EXERCISE ::
Output the entries as they appear, skipping images.

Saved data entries

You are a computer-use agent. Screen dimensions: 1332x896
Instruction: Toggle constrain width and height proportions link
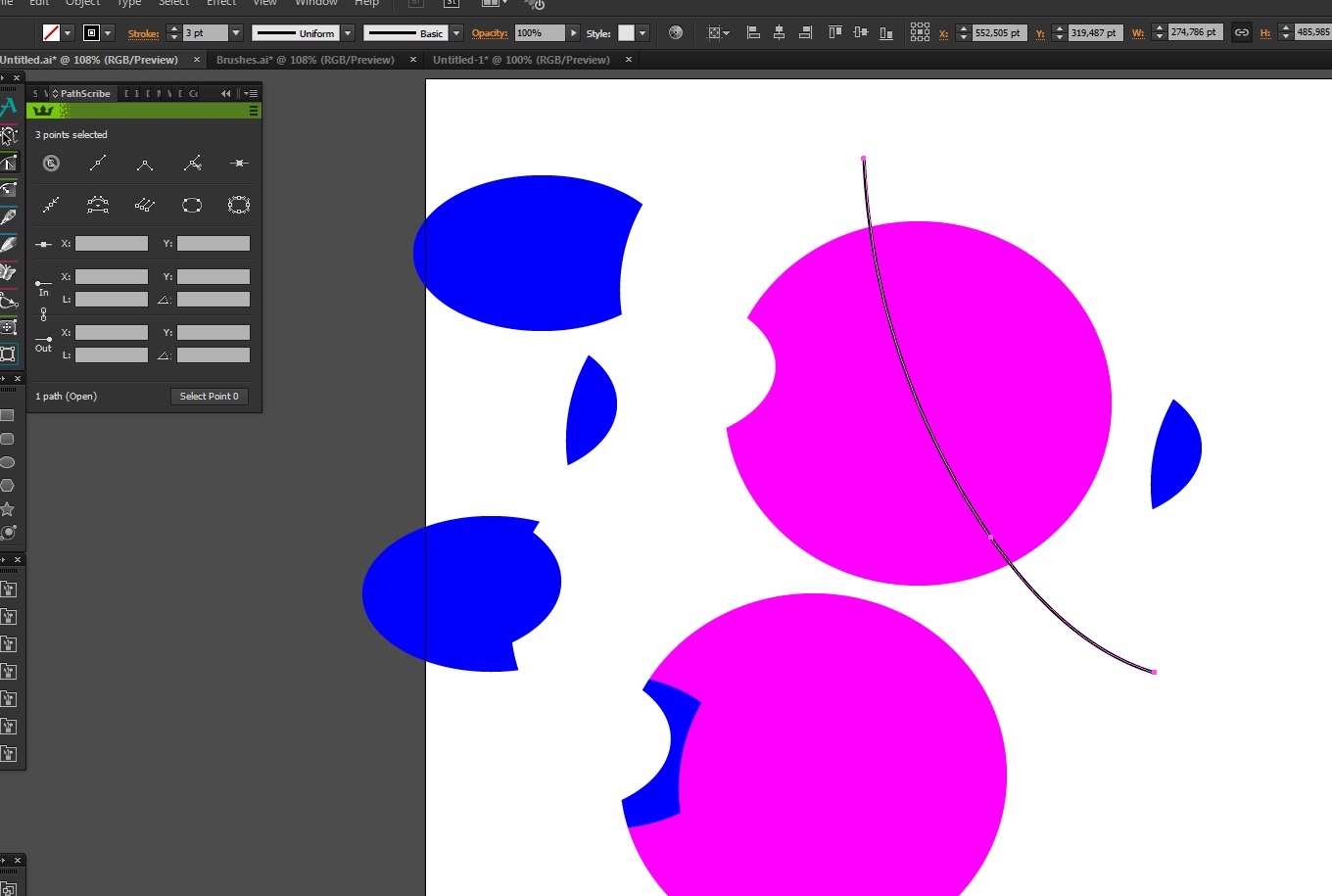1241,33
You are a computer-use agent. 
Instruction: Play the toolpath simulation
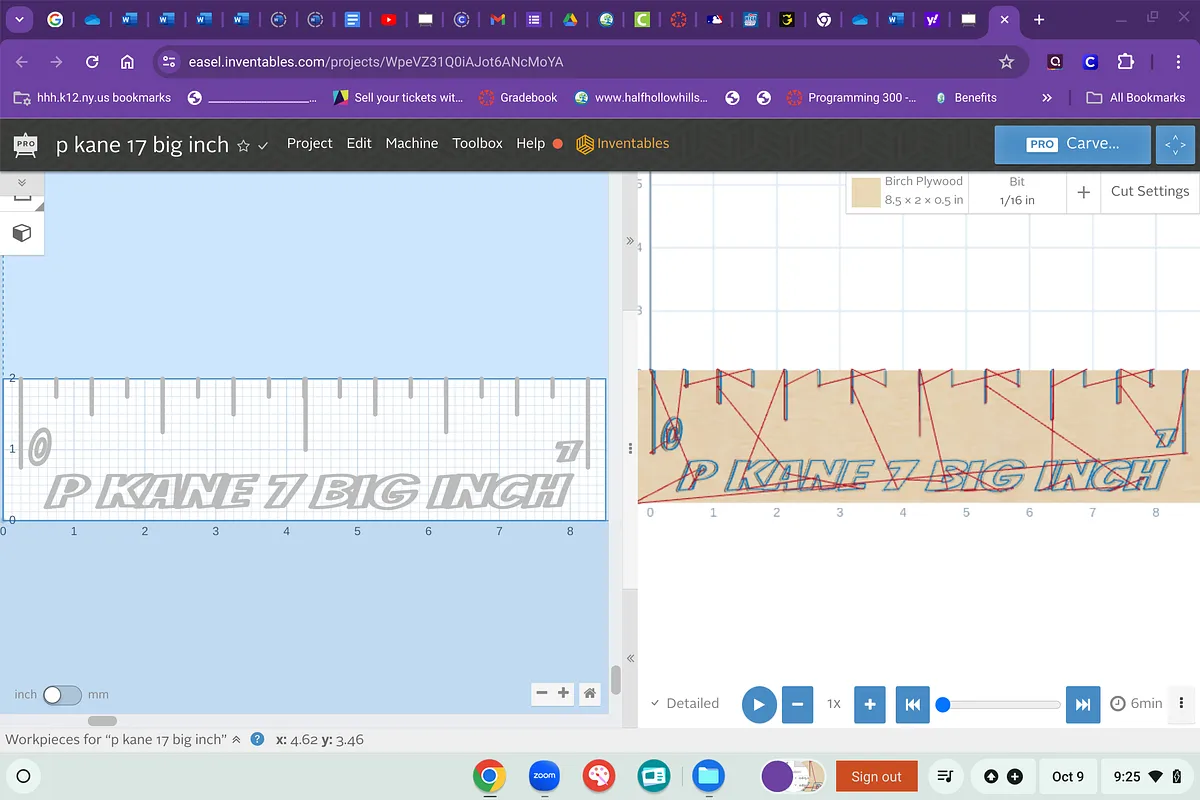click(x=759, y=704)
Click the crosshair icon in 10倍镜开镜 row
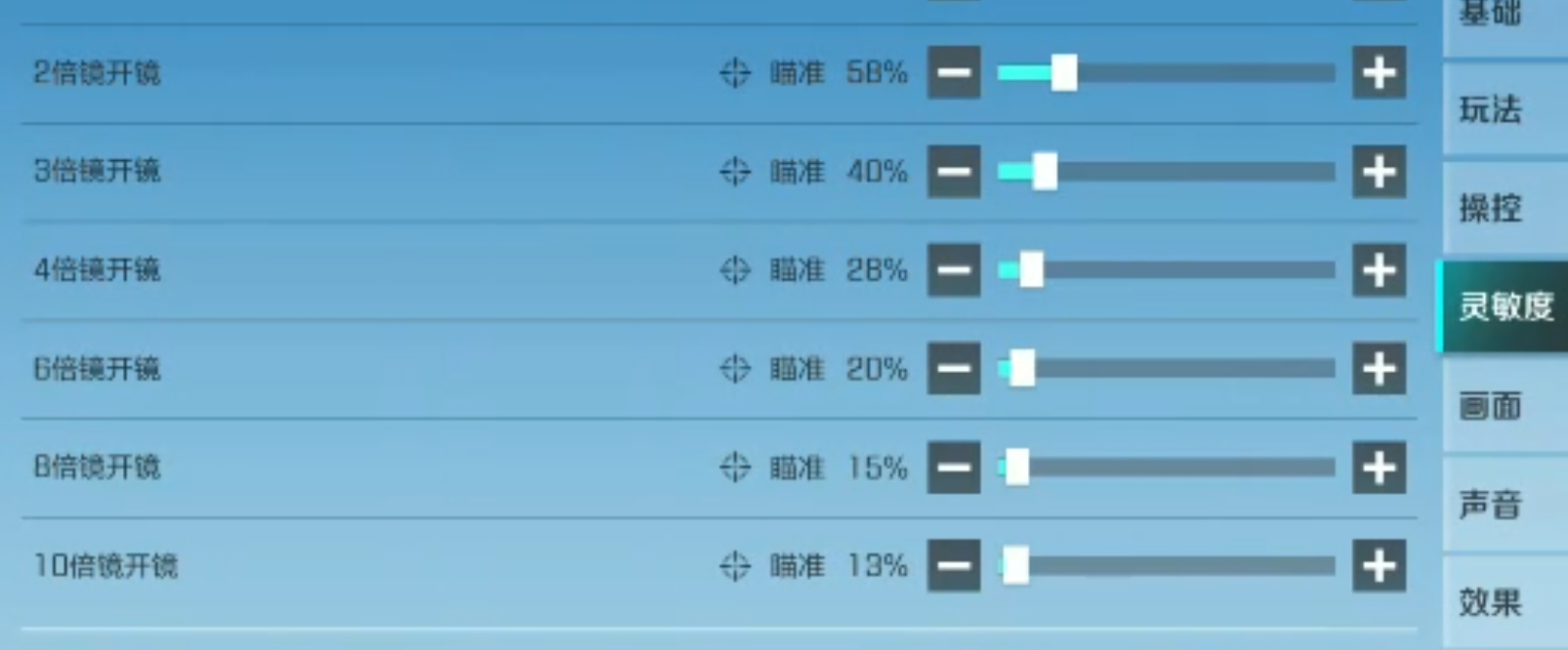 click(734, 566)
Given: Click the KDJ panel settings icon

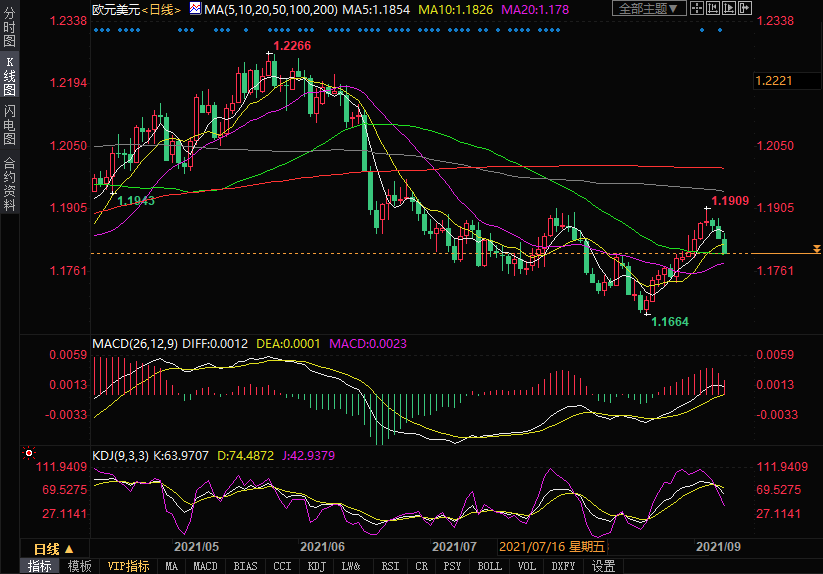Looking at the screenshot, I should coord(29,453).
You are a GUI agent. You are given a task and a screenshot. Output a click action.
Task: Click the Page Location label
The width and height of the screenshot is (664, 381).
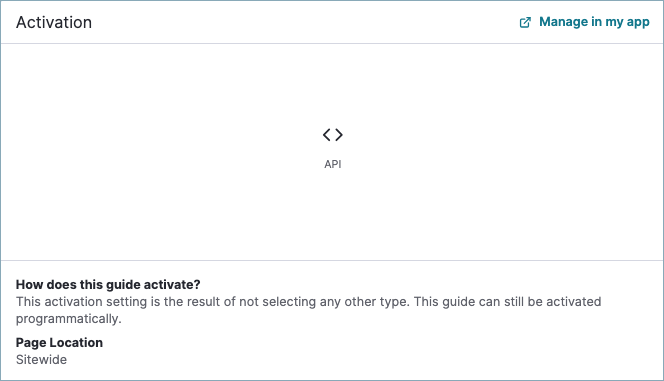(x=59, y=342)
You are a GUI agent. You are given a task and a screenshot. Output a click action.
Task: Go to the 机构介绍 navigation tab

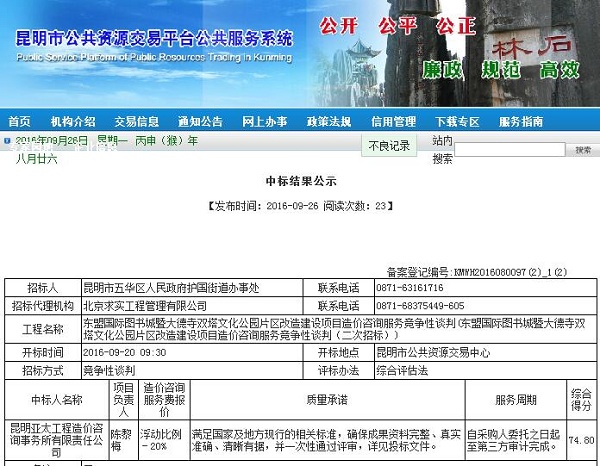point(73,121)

RESPONSE BELOW ::
You are a computer-use agent. Screen dimensions: 1332x896
Instruction: Toggle constrain width and height proportions link
1241,33
You are a computer-use agent. 
Instruction: Play the toolpath simulation
click(x=759, y=704)
Click the crosshair icon in 10倍镜开镜 row
 click(734, 566)
Given: Click the KDJ panel settings icon

Looking at the screenshot, I should coord(29,453).
You are a GUI agent. You are given a task and a screenshot. Output a click action.
Task: Click the Page Location label
The width and height of the screenshot is (664, 381).
(x=59, y=342)
You are a GUI agent. You are given a task and a screenshot. Output a click action.
Task: Go to the 机构介绍 navigation tab

point(73,121)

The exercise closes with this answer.